Clinton, giorno della verità. Sotto torchio sugli attacchi in Libia

23 Ottobre 2015, di Redazione Wall Street Italia

ROMA (WSI) – Calma e sangue freddo. Queste le doti che ha dimostrato Hillary Clinton nel corso dell’interrogatorio fiume davanti alla commissione parlamentare d’inchiesta chiamata a far luce sui fatti di Bengasi quando l’11 settembre del 2012 è stato attaccato il consolato Usa.

Un attacco sanguinoso in cui persero la vita l’ambasciatore Chris Stevens e altri 3 cittadini americani. All’epoca la Clinton, in corsa alle primarie democratiche per la Casa Bianca, era segretario di Stato.

Durante l’interrogatorio durato ben 11 ore iniziato alle 10 del mattino e fino alle 21 di sera, la Clinton avrebbe ammesso la sua responsabilità oggettiva perchè a capo della diplomazia a stelle e strisce ma non avrebbe ammesso ulteriori errori in suo capo.

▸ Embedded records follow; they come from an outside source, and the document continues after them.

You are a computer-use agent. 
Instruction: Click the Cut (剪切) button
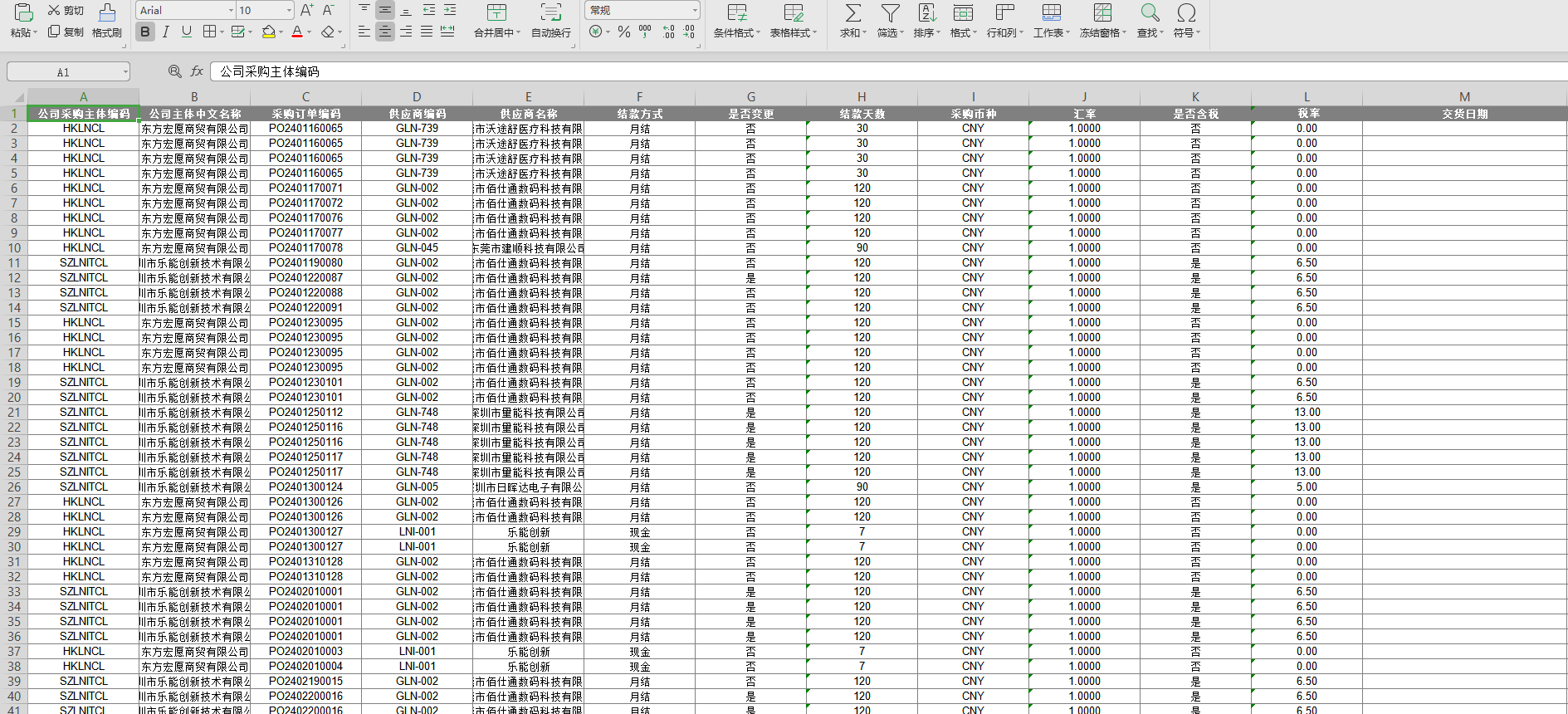[x=66, y=10]
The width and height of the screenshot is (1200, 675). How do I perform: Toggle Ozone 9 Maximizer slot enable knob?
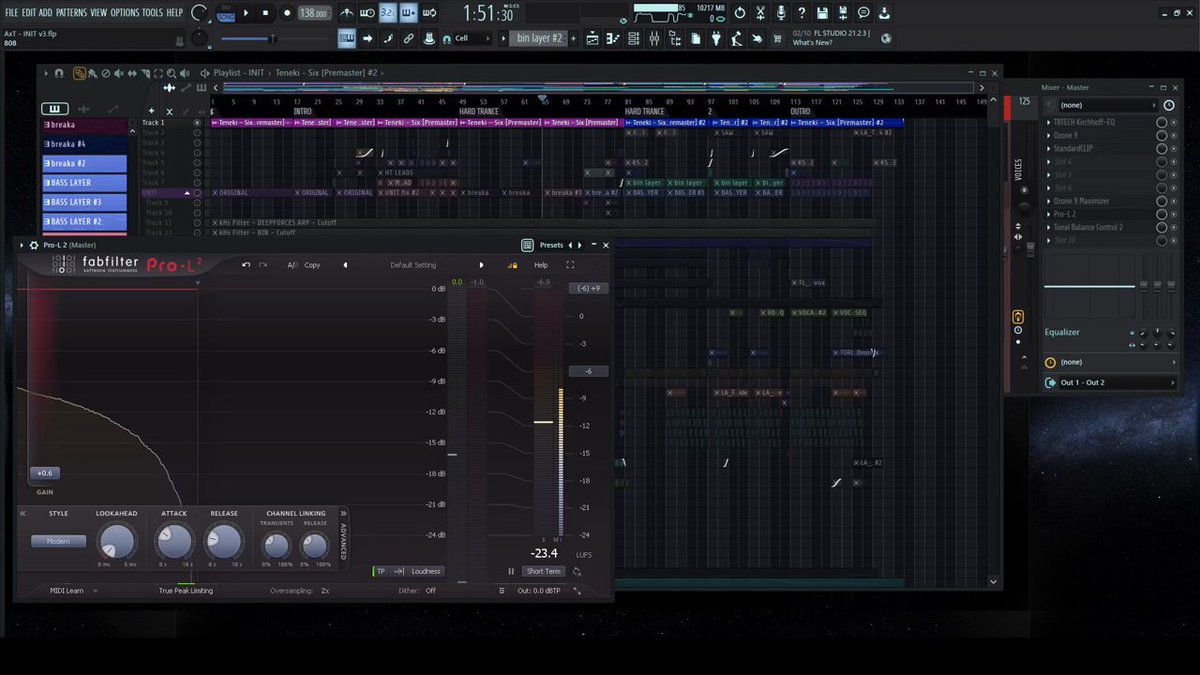[1161, 201]
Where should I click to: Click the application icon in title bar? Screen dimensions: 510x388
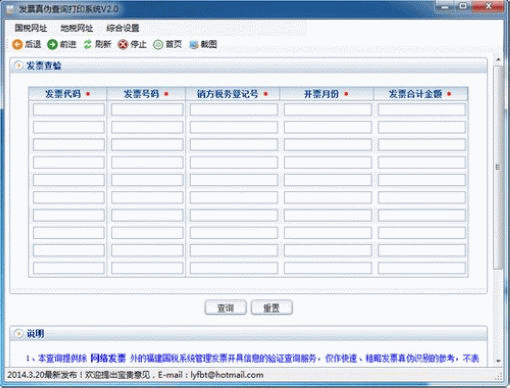pyautogui.click(x=10, y=9)
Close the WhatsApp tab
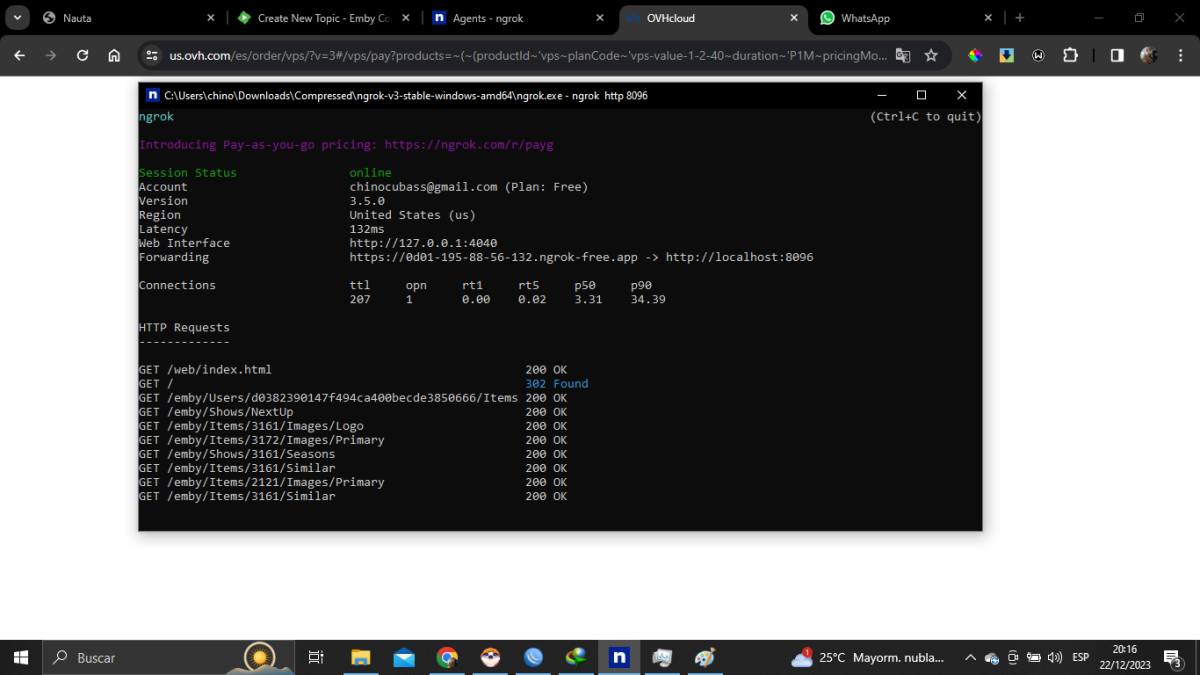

La Clinton ha schivato tutti gli attacchi e ha rivolto un appello al Congresso: “La sfida che rivolgo a voi, membri di questa commissione, è la stessa che rivolgo a me” – ha concluso – “cerchiamo di essere degni della fiducia che gli americani hanno riposto in noi, si aspettano che noi andiamo oltre alle faziosità di parte. E io spero che sia questo a cui tendiamo oggi e nel futuro”.